Give back every entry below, exactly as written.

(Records from a data source)
* * *

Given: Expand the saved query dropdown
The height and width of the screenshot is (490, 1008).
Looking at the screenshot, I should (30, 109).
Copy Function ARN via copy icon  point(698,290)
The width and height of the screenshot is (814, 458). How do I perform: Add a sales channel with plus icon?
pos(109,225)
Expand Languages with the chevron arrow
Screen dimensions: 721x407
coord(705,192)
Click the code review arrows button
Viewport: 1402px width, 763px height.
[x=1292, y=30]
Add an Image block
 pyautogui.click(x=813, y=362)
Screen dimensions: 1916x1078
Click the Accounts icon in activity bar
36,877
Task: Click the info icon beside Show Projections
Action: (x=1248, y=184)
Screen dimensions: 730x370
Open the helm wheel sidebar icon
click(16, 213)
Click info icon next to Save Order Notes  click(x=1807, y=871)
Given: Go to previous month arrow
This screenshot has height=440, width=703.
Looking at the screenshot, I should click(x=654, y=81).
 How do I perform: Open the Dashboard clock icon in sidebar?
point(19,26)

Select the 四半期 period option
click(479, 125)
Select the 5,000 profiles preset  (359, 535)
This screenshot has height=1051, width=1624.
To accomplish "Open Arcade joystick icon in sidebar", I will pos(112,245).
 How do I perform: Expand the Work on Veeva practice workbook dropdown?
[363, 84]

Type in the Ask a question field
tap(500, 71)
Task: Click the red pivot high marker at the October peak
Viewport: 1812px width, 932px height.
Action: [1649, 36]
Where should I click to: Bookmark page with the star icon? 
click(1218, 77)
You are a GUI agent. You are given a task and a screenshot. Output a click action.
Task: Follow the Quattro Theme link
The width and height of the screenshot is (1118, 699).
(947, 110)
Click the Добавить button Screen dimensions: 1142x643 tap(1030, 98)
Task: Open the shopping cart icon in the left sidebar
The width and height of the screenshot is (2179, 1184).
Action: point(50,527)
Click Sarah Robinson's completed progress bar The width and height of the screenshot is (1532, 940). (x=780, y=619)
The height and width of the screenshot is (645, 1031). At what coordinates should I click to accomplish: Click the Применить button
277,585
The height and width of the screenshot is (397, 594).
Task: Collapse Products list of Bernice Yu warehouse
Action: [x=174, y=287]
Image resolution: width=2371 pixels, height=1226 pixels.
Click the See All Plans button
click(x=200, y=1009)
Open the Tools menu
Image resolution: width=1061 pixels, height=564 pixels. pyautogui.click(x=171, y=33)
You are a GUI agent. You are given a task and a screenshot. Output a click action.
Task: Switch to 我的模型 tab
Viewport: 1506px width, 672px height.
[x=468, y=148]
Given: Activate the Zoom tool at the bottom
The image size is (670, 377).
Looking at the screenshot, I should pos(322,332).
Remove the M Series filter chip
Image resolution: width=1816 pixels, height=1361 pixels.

* * *

● **RESPONSE TO THIS TASK**:
Given: Expand the saved query dropdown
The height and width of the screenshot is (490, 1008).
Looking at the screenshot, I should (30, 109).
Copy Function ARN via copy icon  point(698,290)
The width and height of the screenshot is (814, 458). How do I perform: Add a sales channel with plus icon?
pos(109,225)
Expand Languages with the chevron arrow
Screen dimensions: 721x407
coord(705,192)
Click the code review arrows button
Viewport: 1402px width, 763px height.
[x=1292, y=30]
Add an Image block
 pyautogui.click(x=813, y=362)
Screen dimensions: 1916x1078
Click the Accounts icon in activity bar
36,877
Task: Click the info icon beside Show Projections
Action: (x=1248, y=184)
Screen dimensions: 730x370
Open the helm wheel sidebar icon
click(16, 213)
Click info icon next to Save Order Notes  click(x=1807, y=871)
Given: Go to previous month arrow
This screenshot has height=440, width=703.
Looking at the screenshot, I should click(x=654, y=81).
 How do I perform: Open the Dashboard clock icon in sidebar?
point(19,26)

Select the 四半期 period option
click(479, 125)
Select the 5,000 profiles preset  (359, 535)
This screenshot has height=1051, width=1624.
To accomplish "Open Arcade joystick icon in sidebar", I will pos(112,245).
 How do I perform: Expand the Work on Veeva practice workbook dropdown?
[363, 84]

Type in the Ask a question field
tap(500, 71)
Task: Click the red pivot high marker at the October peak
Viewport: 1812px width, 932px height.
Action: [1649, 36]
Where should I click to: Bookmark page with the star icon? 
click(1218, 77)
You are a GUI agent. You are given a task and a screenshot. Output a click action.
Task: Follow the Quattro Theme link
The width and height of the screenshot is (1118, 699).
(947, 110)
Click the Добавить button Screen dimensions: 1142x643 tap(1030, 98)
Task: Open the shopping cart icon in the left sidebar
The width and height of the screenshot is (2179, 1184).
Action: point(50,527)
Click Sarah Robinson's completed progress bar The width and height of the screenshot is (1532, 940). (x=780, y=619)
The height and width of the screenshot is (645, 1031). At what coordinates should I click to accomplish: Click the Применить button
277,585
The height and width of the screenshot is (397, 594).
Task: Collapse Products list of Bernice Yu warehouse
Action: [x=174, y=287]
Image resolution: width=2371 pixels, height=1226 pixels.
Click the See All Plans button
click(x=200, y=1009)
Open the Tools menu
Image resolution: width=1061 pixels, height=564 pixels. pyautogui.click(x=171, y=33)
You are a GUI agent. You are given a task and a screenshot. Output a click action.
Task: Switch to 我的模型 tab
Viewport: 1506px width, 672px height.
[x=468, y=148]
Given: Activate the Zoom tool at the bottom
The image size is (670, 377).
Looking at the screenshot, I should pos(322,332).
Remove the M Series filter chip
Image resolution: width=1816 pixels, height=1361 pixels.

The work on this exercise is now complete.